I’m writing this in the past and setting it to post on Monday. Right now, as I write this, it’s 10:53 on Thursday evening and I’m ensconced in a hotel room at Rydges South Bank, watching the minutes tick by as the start of the conference gets closer.

I’ve seen about twenty people I know this evening, courtesy of Lisa Hannett’s book launch. Almost all of those people started our conversation with some variation on “I’m surprised you’re still standing.”

But this is not the exhausting bit. Even when the disasters hit – and the one rule of running a conference is that disasters will hit – once you get to the night before the conference it’s pretty much out of your hands. You just kinda…hold on. Answer the questions you can, do what needs doing to keep things running, roll with any punches that come your way.

It doesn’t make it any easier to get to sleep.

Partially it’s the nervous energy, thinking about what’s coming. Partially it’s the faint sting of shame, brooding over the things you wish you’d done better. Partially, it’s just ’cause you’re punch drunk, and you feel like you’ve been taking hits and swinging blind for so long that you’re not sure how to just stop.

So you check your email and answer messages. You make notes about things you’d like to do differently next year. You check Facebook and Twitter and even Google+, ’cause you’re brain is looking for things to focus on and sleep eludes you.

Weirdly, this is probably my favourite part of running GenreCon.

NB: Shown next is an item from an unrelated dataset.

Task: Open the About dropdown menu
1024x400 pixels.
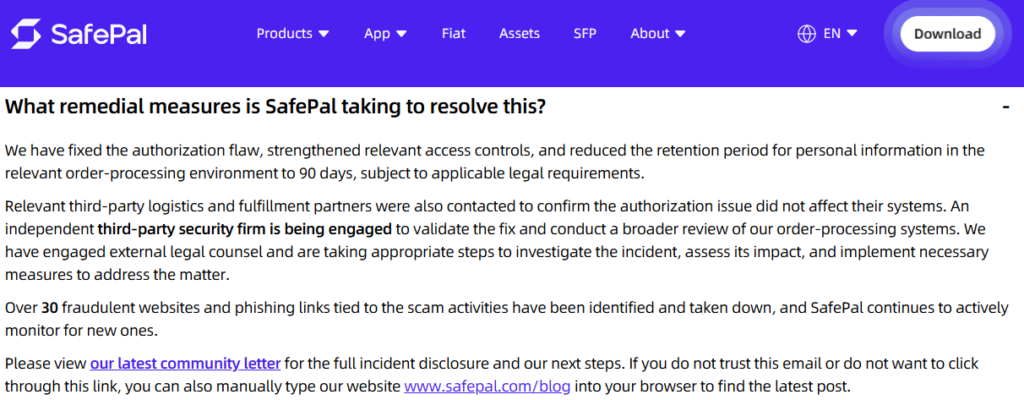Action: pyautogui.click(x=658, y=34)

And by the time this goes out, the con will be over. I’ll be tired and grumpy and either very satisfied or faintly displeased with the way things turned out, but at this point I’m very sure of the fact that a firm percentage of the writers coming along will be going home with a useful experience.

That doesn’t stop me crossing my fingers, just in case.

See you all tomorrow, once I’ve had some sleep.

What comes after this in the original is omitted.